Provided passage:
((
Lisa Lawler wasn’t surprised when diagnosed with breast cancer in 2025. Her mother had breast cancer and died in 2016. It seemed like cancer had become a common diagnosis for many of her neighbors and friends.
“With how many people seem to get cancer in our community, you just assume you will get it,” said Lawler, who lives in rural Hardin County, Iowa. “But no one really talks about what’s causing it.”
After 10 rounds of radiation and a surgery to remove the tumor, Lawler’s cancer was in remission. Last year, she took a test to determine if her cancer was likely genetic, meaning a high chance of recurrence, which could lead her to have her entire breast removed.
She was surprised by the results.
“The genetic test they ran for me was one that covered 81 genes that are typically related to breast cancer,” Lawler said. “After the test, they told me my cancer is likely not genetic, but likely environmental, based on these 81 genes.
“Your next thought is, then what’s in the environment that caused my cancer?”
Increasingly, pesticides are being blamed for rising cancer rates across America’s agricultural communities.
Hardin County, home to around 800 farms, has a pesticide use rate more than four times the national average and a cancer rate among the highest in the state.
Most of the 500 counties with the highest pesticide use per square mile are located in the Midwest. Sixty percent of those counties also had cancer rates higher than the national average of 460 cases per 100,000 people, according to an analysis of data from both the U.S. Geological Survey and the National Cancer Institute.
Last year, Investigate Midwest, in partnership with the University of Missouri, investigated the link between agrichemicals and cancer in Missouri, finding that many were rural communities that already lacked access to healthcare.

Investigate Midwest expanded on that coverage by analyzing data across the country, along with interviewing more than 100 farmers, environmentalists, lawmakers and scientists as part of a partnership with the Pulitzer Center’s StoryReach U.S. Fellowship. The result was the picture of a nation at a crossroads in dealing with this public health crisis that has not just been ignored by state and federal health fficials, but aided.
“Cancer is everywhere and it’s an experience that is unfortunately all too common,” said Kerri Johannsen, senior director of policy and programs at the Iowa Environmental Council, a Des Moines-based nonprofit that has been studying the state’s growing cancer rate.
Agrichemicals have helped America become a crop-producing power, increasing yields of commodity crops — such as corn and soybeans — used for food, fuel and animal feed.
Sprayed from airplanes, drones, tractors and handheld devices, these chemicals can drift through the air or run off into nearby rivers and streams.
And for decades, some farmers and pesticide users have developed neurological and respiratory issues. Thousands of lawsuits have alleged that pesticides and the companies that make them were to blame.

Pesticide manufacturers often rejected those claims while sometimes concealing research by their own employees that raised similar concerns. These companies — such as Bayer, Syngenta, Corteva and BASF — have also spent millions to lobby federal and state lawmakers for laws that would limit their legal liability and continue to allow them to sell agrichemicals.
))
Data shown:
((
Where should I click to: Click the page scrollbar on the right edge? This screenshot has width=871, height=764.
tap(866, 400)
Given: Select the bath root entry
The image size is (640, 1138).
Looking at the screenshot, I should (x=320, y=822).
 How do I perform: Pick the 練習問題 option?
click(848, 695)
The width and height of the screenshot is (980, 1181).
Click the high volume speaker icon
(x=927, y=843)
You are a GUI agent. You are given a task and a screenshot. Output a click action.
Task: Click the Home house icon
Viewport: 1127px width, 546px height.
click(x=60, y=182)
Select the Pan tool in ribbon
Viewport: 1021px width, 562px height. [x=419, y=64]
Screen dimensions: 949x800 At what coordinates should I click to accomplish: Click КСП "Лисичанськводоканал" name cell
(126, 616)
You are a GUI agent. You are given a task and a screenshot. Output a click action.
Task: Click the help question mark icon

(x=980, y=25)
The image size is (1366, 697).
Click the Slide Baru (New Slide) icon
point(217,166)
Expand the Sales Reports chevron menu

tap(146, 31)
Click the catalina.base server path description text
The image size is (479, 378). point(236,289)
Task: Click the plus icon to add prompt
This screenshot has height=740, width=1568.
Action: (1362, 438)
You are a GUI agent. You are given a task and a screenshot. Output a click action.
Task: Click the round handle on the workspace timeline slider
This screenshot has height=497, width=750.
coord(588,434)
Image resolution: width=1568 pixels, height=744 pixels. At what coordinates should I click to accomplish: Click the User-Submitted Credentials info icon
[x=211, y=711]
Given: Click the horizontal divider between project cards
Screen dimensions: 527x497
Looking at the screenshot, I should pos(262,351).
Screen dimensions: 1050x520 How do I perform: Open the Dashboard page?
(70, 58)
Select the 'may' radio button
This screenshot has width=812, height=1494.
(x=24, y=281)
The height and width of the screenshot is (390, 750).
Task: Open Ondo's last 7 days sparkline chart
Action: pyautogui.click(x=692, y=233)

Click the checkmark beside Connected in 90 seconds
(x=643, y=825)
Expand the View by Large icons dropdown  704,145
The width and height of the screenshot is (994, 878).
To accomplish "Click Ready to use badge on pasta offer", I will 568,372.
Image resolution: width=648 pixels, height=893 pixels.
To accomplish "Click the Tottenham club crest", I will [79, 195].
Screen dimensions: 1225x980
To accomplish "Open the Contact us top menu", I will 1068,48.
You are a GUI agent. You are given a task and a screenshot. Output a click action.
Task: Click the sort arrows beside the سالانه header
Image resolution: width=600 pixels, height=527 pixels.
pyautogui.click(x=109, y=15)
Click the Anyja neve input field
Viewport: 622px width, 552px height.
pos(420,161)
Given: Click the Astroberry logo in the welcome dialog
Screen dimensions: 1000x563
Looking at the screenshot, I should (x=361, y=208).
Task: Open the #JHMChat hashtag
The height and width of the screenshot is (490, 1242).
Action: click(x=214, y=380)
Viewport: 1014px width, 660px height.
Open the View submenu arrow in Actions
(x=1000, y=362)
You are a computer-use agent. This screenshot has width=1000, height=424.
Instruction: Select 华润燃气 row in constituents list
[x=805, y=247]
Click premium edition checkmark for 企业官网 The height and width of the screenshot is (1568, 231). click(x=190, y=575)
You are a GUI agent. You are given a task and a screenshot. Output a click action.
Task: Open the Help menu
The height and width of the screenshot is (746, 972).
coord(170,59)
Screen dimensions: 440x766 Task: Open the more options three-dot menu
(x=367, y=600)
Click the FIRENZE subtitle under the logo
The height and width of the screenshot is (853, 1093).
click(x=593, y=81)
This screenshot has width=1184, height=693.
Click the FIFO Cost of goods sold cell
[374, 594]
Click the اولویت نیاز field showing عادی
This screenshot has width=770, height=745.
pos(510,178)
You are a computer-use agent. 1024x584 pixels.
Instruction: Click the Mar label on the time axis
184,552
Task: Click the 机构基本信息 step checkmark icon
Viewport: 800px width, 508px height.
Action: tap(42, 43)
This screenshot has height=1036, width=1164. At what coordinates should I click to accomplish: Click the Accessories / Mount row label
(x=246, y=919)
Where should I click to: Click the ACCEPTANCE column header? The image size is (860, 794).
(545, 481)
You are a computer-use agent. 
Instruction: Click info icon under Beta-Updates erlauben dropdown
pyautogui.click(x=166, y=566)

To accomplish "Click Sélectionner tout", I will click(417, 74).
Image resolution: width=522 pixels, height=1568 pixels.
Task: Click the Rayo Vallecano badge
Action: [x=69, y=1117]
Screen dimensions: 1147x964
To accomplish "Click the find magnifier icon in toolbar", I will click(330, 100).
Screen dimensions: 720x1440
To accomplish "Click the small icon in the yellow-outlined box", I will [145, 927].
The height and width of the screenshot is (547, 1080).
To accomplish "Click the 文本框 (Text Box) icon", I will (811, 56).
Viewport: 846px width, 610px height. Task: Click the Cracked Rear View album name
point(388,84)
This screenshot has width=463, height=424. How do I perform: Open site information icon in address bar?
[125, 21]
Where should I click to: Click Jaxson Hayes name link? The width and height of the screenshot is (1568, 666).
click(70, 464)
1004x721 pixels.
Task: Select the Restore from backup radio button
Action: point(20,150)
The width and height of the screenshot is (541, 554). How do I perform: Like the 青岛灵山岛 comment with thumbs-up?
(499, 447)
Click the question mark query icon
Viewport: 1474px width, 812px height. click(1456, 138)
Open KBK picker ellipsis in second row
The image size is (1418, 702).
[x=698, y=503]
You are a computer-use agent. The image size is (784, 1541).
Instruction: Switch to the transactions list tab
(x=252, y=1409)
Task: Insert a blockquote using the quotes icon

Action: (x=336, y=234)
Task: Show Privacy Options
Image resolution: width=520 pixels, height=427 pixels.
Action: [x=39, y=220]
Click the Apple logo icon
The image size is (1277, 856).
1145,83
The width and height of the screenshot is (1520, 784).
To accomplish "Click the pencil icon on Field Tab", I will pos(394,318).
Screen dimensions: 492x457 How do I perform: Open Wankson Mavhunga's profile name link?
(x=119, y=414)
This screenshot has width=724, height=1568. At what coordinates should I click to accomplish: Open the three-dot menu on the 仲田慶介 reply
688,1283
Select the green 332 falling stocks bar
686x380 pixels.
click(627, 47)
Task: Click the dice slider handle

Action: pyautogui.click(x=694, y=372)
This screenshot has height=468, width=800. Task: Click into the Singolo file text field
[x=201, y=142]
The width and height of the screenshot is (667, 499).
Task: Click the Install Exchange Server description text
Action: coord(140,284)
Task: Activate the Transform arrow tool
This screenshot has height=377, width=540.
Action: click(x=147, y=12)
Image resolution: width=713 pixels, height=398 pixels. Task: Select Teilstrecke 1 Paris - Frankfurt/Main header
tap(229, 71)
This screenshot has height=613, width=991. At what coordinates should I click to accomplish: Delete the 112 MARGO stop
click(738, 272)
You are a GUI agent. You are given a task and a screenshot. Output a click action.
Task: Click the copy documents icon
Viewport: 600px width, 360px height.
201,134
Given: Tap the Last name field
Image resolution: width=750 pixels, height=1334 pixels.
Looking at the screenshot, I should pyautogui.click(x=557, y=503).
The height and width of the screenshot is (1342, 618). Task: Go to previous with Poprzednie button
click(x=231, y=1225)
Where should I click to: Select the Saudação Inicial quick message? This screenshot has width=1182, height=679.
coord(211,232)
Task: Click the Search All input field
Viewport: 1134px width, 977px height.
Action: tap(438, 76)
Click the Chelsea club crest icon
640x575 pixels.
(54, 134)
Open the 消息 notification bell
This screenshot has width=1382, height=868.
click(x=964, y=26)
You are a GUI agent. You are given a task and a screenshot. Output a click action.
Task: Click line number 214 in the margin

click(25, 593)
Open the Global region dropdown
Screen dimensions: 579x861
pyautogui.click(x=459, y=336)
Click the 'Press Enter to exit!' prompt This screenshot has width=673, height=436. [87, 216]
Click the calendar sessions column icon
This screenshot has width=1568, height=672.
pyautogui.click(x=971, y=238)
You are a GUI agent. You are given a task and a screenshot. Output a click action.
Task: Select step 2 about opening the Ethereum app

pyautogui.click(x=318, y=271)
))
Answer these from the article on pesticides and cancer:
1. How many genes did Lisa Lawler's genetic test cover?
2. About how many farms are in Hardin County?
3. What national average cancer rate does the article give?
Answer from the article on pesticides and cancer alone.

Solution to this task:
1. 81 genes
2. Around 800 farms
3. 460 cases per 100,000 people